I do know that the fine Japanese law enforcement professionals may be considering the possibility that the Japanese murderer may be in disguise. They suspect he may now be wearing shoes again. This could complicate their search.

Sunday, April 01, 2007

Japanese Imperial Army innocent in Okinawa too.

Up until now, it has been accepted historical fact, even in Japan, that the Japanese Army in Okinawa in WW2 ordered civilians to kill themselves as the US forces advanced. Now neo-imperial militarists, such as the non-veteran Abe, have been able to convince the Education Ministry to remove this from school textbooks. Like the sex slave issue, this did not happen either.

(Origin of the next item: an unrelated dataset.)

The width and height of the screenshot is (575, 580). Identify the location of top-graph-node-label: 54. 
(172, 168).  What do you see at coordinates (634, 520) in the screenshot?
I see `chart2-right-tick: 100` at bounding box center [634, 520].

Is there any idiot left on the face of the earth who thinks Abe and Japan still honestly stand behind the 1993 Kono apology concerning sex slaves? Is there any naive apologist left who believes that Japan (the elite rightwingers) sincerely think that Japanese actions in WW2 were especially wrong? It won't be long, if Abe and his ilk continue on this path, until this view of history becomes accepted as fact among the Japanese. I already hear the idea when discussing China, that the problems Japan has is due to "a different view of history."

From the New York Times:

The decision
[to revise the texts] on the Battle of Okinawa, which came as a surprise because the ministry had never objected to the description in the past, followed recent denials by Mr. Abe that the military had coerced women into sexual slavery during the war.

It was only in the late 19th century that Japan officially annexed Okinawa, a kingdom that, to this day, has retained some of its own culture. During World War II, when many Okinawans still spoke a different dialect, Japanese troops treated the locals brutally. In its history of the war, the Okinawa Prefectural Peace Memorial Museum presents Okinawa as being caught in the fighting between America and Japan — a starkly different view from the Yasukuni Shrine war museum, which presents Japan as a liberator of Asia from Western powers.

During the 1945 battle, during which one quarter of the civilian population was killed, the Japanese Army showed indifference to Okinawa’s defense and safety. Japanese soldiers used civilians as shields against the Americans, and persuaded locals that victorious American soldiers would go on a rampage of killing and raping. With the impending victory of American troops, civilians committed mass suicide, urged on by fanatical Japanese soldiers.

“There were some people who were forced to commit suicide by the Japanese Army,” one old textbook explained. But in the revision ordered by the ministry, it now reads, “There were some people who were driven to mass suicide.” Full story here.

I guess Abe and his whitewashers should say that the revision is necessary due to the meaning of some word in a "narrow" sense or some others mealy-mouthed horse manure.